== TASK ==
Your response must be the entire set of entries, reproduced word for word.

--- TASK INPUT ---

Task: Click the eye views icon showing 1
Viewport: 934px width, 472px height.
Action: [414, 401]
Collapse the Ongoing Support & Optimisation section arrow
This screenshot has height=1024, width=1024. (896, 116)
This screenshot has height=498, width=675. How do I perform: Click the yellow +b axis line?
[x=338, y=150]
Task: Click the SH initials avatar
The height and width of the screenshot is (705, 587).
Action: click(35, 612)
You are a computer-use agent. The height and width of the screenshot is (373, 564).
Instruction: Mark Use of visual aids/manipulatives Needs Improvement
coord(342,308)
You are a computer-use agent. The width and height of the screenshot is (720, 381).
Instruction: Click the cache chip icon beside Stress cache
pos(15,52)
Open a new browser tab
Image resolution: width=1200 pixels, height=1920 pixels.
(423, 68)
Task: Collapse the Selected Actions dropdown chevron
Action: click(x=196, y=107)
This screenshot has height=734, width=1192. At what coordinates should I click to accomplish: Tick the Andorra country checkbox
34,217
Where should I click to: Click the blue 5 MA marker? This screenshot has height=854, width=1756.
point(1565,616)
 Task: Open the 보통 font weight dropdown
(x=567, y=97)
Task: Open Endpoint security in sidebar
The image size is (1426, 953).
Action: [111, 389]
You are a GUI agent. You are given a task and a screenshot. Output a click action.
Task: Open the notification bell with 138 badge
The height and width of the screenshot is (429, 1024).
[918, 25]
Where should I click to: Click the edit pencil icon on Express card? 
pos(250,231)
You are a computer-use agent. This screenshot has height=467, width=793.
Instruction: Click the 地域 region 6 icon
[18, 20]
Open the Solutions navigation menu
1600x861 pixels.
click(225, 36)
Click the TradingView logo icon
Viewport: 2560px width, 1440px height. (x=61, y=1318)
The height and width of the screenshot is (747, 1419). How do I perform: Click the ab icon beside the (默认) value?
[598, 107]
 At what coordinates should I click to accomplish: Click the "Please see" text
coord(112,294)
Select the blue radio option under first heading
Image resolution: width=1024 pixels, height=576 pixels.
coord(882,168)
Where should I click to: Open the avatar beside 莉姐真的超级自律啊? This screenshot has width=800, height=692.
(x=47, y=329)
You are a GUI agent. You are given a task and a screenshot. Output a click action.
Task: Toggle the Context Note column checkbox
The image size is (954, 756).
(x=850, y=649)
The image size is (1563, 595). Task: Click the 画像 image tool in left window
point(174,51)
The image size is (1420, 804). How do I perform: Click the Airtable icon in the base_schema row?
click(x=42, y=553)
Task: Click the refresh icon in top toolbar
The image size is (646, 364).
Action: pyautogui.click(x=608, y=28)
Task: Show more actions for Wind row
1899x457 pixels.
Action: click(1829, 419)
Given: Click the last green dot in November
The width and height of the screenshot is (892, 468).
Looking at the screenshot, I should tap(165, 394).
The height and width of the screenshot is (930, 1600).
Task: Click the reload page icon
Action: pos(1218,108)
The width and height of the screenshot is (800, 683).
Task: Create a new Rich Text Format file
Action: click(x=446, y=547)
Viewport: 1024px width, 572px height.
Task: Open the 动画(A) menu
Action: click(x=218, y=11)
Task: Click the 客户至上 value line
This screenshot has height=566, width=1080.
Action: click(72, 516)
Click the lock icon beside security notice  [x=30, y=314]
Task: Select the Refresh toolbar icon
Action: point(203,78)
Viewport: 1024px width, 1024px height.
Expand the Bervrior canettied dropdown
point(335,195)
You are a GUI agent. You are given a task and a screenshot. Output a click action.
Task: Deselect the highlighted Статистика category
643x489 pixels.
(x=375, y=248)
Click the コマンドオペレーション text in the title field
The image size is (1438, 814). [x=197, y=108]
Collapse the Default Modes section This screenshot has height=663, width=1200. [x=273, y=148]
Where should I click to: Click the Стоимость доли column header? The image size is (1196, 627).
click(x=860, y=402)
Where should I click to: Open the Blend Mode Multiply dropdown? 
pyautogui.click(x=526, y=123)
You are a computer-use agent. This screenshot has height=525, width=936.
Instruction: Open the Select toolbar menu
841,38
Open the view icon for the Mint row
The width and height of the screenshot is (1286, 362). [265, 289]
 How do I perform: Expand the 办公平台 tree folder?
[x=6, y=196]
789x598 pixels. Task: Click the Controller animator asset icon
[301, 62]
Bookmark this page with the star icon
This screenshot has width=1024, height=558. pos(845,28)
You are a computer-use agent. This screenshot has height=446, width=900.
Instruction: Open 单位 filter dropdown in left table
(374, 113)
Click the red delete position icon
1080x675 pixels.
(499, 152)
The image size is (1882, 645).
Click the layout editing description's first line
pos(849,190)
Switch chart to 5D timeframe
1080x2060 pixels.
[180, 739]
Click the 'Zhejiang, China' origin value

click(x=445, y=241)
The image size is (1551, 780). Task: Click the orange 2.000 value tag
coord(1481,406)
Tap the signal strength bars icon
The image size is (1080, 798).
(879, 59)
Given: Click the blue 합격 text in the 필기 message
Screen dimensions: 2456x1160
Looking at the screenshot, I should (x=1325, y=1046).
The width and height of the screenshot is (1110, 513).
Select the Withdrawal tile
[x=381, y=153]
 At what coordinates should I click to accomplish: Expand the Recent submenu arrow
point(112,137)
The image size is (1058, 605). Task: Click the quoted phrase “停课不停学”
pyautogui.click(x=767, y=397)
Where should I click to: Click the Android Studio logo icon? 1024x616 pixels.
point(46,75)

---

== WORKED SOLUTION ==
Task: Click the eye views icon showing 1
Viewport: 934px width, 472px height.
Action: [414, 401]
Collapse the Ongoing Support & Optimisation section arrow
This screenshot has height=1024, width=1024. (896, 116)
This screenshot has height=498, width=675. How do I perform: Click the yellow +b axis line?
[x=338, y=150]
Task: Click the SH initials avatar
The height and width of the screenshot is (705, 587).
Action: click(35, 612)
You are a computer-use agent. The height and width of the screenshot is (373, 564).
Instruction: Mark Use of visual aids/manipulatives Needs Improvement
coord(342,308)
You are a computer-use agent. The width and height of the screenshot is (720, 381).
Instruction: Click the cache chip icon beside Stress cache
pos(15,52)
Open a new browser tab
Image resolution: width=1200 pixels, height=1920 pixels.
(423, 68)
Task: Collapse the Selected Actions dropdown chevron
Action: click(x=196, y=107)
This screenshot has height=734, width=1192. At what coordinates should I click to accomplish: Tick the Andorra country checkbox
34,217
Where should I click to: Click the blue 5 MA marker? This screenshot has height=854, width=1756.
point(1565,616)
 Task: Open the 보통 font weight dropdown
(x=567, y=97)
Task: Open Endpoint security in sidebar
The image size is (1426, 953).
Action: [111, 389]
You are a GUI agent. You are given a task and a screenshot. Output a click action.
Task: Open the notification bell with 138 badge
The height and width of the screenshot is (429, 1024).
[918, 25]
Where should I click to: Click the edit pencil icon on Express card? 
pos(250,231)
You are a computer-use agent. This screenshot has height=467, width=793.
Instruction: Click the 地域 region 6 icon
[18, 20]
Open the Solutions navigation menu
1600x861 pixels.
click(225, 36)
Click the TradingView logo icon
Viewport: 2560px width, 1440px height. (x=61, y=1318)
The height and width of the screenshot is (747, 1419). How do I perform: Click the ab icon beside the (默认) value?
[598, 107]
 At what coordinates should I click to accomplish: Click the "Please see" text
coord(112,294)
Select the blue radio option under first heading
Image resolution: width=1024 pixels, height=576 pixels.
coord(882,168)
Where should I click to: Open the avatar beside 莉姐真的超级自律啊? This screenshot has width=800, height=692.
(x=47, y=329)
You are a GUI agent. You are given a task and a screenshot. Output a click action.
Task: Toggle the Context Note column checkbox
The image size is (954, 756).
(x=850, y=649)
The image size is (1563, 595). Task: Click the 画像 image tool in left window
point(174,51)
The image size is (1420, 804). How do I perform: Click the Airtable icon in the base_schema row?
click(x=42, y=553)
Task: Click the refresh icon in top toolbar
The image size is (646, 364).
Action: pyautogui.click(x=608, y=28)
Task: Show more actions for Wind row
1899x457 pixels.
Action: click(1829, 419)
Given: Click the last green dot in November
The width and height of the screenshot is (892, 468).
Looking at the screenshot, I should tap(165, 394).
The height and width of the screenshot is (930, 1600).
Task: Click the reload page icon
Action: pos(1218,108)
The width and height of the screenshot is (800, 683).
Task: Create a new Rich Text Format file
Action: click(x=446, y=547)
Viewport: 1024px width, 572px height.
Task: Open the 动画(A) menu
Action: click(x=218, y=11)
Task: Click the 客户至上 value line
This screenshot has height=566, width=1080.
Action: click(72, 516)
Click the lock icon beside security notice  [x=30, y=314]
Task: Select the Refresh toolbar icon
Action: point(203,78)
Viewport: 1024px width, 1024px height.
Expand the Bervrior canettied dropdown
point(335,195)
You are a GUI agent. You are given a task and a screenshot. Output a click action.
Task: Deselect the highlighted Статистика category
643x489 pixels.
(x=375, y=248)
Click the コマンドオペレーション text in the title field
The image size is (1438, 814). [x=197, y=108]
Collapse the Default Modes section This screenshot has height=663, width=1200. [x=273, y=148]
Where should I click to: Click the Стоимость доли column header? The image size is (1196, 627).
click(x=860, y=402)
Where should I click to: Open the Blend Mode Multiply dropdown? 
pyautogui.click(x=526, y=123)
You are a computer-use agent. This screenshot has height=525, width=936.
Instruction: Open the Select toolbar menu
841,38
Open the view icon for the Mint row
The width and height of the screenshot is (1286, 362). [265, 289]
 How do I perform: Expand the 办公平台 tree folder?
[x=6, y=196]
789x598 pixels. Task: Click the Controller animator asset icon
[301, 62]
Bookmark this page with the star icon
This screenshot has width=1024, height=558. pos(845,28)
You are a computer-use agent. This screenshot has height=446, width=900.
Instruction: Open 单位 filter dropdown in left table
(374, 113)
Click the red delete position icon
1080x675 pixels.
(499, 152)
The image size is (1882, 645).
Click the layout editing description's first line
pos(849,190)
Switch chart to 5D timeframe
1080x2060 pixels.
[180, 739]
Click the 'Zhejiang, China' origin value

click(x=445, y=241)
The image size is (1551, 780). Task: Click the orange 2.000 value tag
coord(1481,406)
Tap the signal strength bars icon
The image size is (1080, 798).
(879, 59)
Given: Click the blue 합격 text in the 필기 message
Screen dimensions: 2456x1160
Looking at the screenshot, I should (x=1325, y=1046).
The width and height of the screenshot is (1110, 513).
Select the Withdrawal tile
[x=381, y=153]
 At what coordinates should I click to accomplish: Expand the Recent submenu arrow
point(112,137)
The image size is (1058, 605). Task: Click the quoted phrase “停课不停学”
pyautogui.click(x=767, y=397)
Where should I click to: Click the Android Studio logo icon? 1024x616 pixels.
point(46,75)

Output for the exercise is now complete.